Start of SUPPLIED MATERIAL

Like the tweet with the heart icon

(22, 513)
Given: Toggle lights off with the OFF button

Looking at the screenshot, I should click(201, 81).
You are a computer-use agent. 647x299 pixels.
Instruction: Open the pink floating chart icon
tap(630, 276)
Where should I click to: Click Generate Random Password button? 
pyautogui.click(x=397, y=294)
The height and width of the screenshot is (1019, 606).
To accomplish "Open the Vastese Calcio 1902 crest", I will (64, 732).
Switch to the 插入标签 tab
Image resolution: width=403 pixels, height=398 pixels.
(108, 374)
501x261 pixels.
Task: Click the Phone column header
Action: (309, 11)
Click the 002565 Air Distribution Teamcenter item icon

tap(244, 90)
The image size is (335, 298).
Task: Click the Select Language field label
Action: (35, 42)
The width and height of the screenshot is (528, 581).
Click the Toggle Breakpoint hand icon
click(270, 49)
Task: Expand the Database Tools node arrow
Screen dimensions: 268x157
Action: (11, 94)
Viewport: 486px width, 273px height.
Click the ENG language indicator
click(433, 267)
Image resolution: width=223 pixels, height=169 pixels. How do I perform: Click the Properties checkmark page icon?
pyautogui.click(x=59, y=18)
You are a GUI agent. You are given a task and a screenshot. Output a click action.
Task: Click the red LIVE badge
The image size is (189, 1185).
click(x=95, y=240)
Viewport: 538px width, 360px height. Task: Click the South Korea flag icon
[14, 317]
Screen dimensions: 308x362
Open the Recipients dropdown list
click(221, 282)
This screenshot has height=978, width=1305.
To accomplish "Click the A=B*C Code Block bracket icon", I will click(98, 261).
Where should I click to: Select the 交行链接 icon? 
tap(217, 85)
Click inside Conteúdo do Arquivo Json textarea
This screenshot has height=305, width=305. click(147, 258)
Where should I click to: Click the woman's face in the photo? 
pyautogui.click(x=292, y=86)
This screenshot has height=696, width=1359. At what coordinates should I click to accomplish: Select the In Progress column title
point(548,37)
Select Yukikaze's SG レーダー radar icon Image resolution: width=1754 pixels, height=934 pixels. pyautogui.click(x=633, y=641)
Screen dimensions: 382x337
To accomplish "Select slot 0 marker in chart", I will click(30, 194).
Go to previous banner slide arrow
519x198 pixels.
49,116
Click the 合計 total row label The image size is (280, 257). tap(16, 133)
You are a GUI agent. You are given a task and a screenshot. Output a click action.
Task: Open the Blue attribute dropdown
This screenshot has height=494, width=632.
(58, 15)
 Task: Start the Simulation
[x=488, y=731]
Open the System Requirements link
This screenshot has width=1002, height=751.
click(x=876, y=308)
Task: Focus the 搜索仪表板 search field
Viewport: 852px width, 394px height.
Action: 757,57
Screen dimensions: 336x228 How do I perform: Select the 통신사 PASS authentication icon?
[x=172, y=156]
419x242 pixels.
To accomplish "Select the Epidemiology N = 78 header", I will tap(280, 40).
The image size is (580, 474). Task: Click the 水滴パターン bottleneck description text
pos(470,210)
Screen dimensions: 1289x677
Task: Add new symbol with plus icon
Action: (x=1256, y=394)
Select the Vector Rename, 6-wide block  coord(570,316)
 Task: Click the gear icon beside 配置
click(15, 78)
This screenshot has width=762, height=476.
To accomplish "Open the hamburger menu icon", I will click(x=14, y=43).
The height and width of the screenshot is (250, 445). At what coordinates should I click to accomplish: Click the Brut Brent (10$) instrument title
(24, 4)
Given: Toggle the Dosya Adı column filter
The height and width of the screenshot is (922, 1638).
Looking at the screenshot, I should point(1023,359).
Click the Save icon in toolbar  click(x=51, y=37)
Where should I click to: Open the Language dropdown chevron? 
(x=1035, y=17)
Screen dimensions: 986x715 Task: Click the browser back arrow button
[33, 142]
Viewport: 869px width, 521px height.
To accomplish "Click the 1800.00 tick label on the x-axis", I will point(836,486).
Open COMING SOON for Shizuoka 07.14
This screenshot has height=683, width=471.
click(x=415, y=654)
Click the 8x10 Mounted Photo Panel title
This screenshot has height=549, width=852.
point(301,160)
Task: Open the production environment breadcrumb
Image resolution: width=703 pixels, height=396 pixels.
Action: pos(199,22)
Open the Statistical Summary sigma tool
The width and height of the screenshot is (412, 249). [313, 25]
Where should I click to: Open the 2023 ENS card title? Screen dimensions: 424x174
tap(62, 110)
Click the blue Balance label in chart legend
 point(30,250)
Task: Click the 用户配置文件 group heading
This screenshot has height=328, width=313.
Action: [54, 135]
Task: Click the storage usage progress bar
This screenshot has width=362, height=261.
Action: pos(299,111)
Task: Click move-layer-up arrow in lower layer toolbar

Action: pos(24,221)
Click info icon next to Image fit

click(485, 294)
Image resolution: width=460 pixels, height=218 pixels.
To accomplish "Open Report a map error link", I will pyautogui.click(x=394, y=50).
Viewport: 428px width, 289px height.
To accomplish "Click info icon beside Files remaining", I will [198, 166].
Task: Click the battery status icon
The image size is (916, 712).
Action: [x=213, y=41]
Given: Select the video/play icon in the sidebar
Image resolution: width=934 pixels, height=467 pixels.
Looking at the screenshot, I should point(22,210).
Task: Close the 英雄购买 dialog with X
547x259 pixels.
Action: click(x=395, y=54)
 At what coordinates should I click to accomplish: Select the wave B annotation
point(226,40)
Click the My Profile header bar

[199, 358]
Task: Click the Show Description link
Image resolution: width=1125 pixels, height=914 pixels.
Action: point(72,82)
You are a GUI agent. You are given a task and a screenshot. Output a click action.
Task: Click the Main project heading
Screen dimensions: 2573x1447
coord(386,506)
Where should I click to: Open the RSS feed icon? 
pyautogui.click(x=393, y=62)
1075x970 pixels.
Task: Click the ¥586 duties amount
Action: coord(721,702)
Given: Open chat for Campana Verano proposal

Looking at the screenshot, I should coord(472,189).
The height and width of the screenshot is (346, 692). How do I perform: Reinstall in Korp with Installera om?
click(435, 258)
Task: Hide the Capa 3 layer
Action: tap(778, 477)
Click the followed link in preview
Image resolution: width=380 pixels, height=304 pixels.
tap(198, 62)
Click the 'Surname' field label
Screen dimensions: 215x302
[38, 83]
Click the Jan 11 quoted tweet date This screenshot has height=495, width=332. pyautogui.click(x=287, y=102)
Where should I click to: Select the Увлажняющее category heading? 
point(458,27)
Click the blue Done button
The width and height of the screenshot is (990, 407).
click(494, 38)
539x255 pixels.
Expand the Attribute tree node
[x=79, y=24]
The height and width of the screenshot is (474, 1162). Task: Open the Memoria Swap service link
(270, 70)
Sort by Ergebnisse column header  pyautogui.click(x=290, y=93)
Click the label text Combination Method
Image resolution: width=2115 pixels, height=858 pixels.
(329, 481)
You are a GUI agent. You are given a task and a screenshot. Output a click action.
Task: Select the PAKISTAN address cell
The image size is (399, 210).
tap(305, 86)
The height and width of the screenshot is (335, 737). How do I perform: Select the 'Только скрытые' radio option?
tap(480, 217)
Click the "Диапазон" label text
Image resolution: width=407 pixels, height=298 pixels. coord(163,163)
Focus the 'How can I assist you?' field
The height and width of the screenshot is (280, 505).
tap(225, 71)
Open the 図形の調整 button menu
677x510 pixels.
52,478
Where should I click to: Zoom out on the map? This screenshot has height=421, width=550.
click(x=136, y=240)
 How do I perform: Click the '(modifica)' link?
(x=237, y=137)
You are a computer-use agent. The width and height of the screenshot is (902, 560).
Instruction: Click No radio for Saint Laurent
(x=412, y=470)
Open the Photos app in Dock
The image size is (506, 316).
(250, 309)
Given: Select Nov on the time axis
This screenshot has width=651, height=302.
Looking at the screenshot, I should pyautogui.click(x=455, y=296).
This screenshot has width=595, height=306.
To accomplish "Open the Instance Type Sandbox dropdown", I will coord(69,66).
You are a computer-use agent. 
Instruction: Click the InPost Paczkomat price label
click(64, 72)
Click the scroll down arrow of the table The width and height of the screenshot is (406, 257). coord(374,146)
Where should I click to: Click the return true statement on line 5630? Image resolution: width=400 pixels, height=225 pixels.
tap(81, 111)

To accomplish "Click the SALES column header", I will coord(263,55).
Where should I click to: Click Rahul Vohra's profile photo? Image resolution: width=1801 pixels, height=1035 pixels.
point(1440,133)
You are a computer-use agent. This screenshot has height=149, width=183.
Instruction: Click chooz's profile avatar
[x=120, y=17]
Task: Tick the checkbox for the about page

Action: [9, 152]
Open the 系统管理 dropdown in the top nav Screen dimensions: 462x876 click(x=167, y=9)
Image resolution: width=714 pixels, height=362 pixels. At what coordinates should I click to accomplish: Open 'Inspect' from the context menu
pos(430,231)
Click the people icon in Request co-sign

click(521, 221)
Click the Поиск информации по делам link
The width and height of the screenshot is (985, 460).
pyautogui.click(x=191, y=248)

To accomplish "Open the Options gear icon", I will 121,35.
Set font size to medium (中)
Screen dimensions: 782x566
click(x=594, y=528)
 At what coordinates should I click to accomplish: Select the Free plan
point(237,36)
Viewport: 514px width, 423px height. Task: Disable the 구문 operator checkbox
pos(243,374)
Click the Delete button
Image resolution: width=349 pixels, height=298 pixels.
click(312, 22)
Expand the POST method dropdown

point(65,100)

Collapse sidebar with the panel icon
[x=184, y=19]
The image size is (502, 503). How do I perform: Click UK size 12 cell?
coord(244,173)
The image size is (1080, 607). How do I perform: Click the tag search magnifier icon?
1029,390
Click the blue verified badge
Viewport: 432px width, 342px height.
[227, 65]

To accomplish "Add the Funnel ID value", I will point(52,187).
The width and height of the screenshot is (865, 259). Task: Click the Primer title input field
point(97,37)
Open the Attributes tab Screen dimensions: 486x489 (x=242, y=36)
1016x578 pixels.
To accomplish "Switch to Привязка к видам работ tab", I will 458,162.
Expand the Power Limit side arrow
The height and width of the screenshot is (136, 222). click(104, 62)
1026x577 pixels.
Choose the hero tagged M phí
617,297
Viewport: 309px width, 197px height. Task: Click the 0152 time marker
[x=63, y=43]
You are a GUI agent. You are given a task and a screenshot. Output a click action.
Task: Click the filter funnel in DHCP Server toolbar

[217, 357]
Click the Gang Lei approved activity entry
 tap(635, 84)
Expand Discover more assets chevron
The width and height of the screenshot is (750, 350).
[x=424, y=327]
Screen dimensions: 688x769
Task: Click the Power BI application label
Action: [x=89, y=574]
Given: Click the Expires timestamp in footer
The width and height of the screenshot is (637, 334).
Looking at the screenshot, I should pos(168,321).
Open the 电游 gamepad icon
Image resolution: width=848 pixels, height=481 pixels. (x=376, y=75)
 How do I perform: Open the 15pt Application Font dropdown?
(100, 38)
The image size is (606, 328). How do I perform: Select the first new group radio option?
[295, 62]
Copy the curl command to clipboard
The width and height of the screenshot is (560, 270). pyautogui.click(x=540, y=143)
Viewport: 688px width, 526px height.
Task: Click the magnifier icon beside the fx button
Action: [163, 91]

End of SUPPLIED MATERIAL

Please transcribe only the lines in the records above running from the line that has "Where should I click to: Open the 2023" through the line that has "Task: Close the 英雄购买 dialog with X", both included, exactly as they appear.

Where should I click to: Open the 2023 ENS card title? Screen dimensions: 424x174
tap(62, 110)
Click the blue Balance label in chart legend
 point(30,250)
Task: Click the 用户配置文件 group heading
This screenshot has height=328, width=313.
Action: [54, 135]
Task: Click the storage usage progress bar
This screenshot has width=362, height=261.
Action: pos(299,111)
Task: Click move-layer-up arrow in lower layer toolbar

Action: pos(24,221)
Click info icon next to Image fit

click(485, 294)
Image resolution: width=460 pixels, height=218 pixels.
To accomplish "Open Report a map error link", I will pyautogui.click(x=394, y=50).
Viewport: 428px width, 289px height.
To accomplish "Click info icon beside Files remaining", I will [198, 166].
Task: Click the battery status icon
The image size is (916, 712).
Action: [x=213, y=41]
Given: Select the video/play icon in the sidebar
Image resolution: width=934 pixels, height=467 pixels.
Looking at the screenshot, I should point(22,210).
Task: Close the 英雄购买 dialog with X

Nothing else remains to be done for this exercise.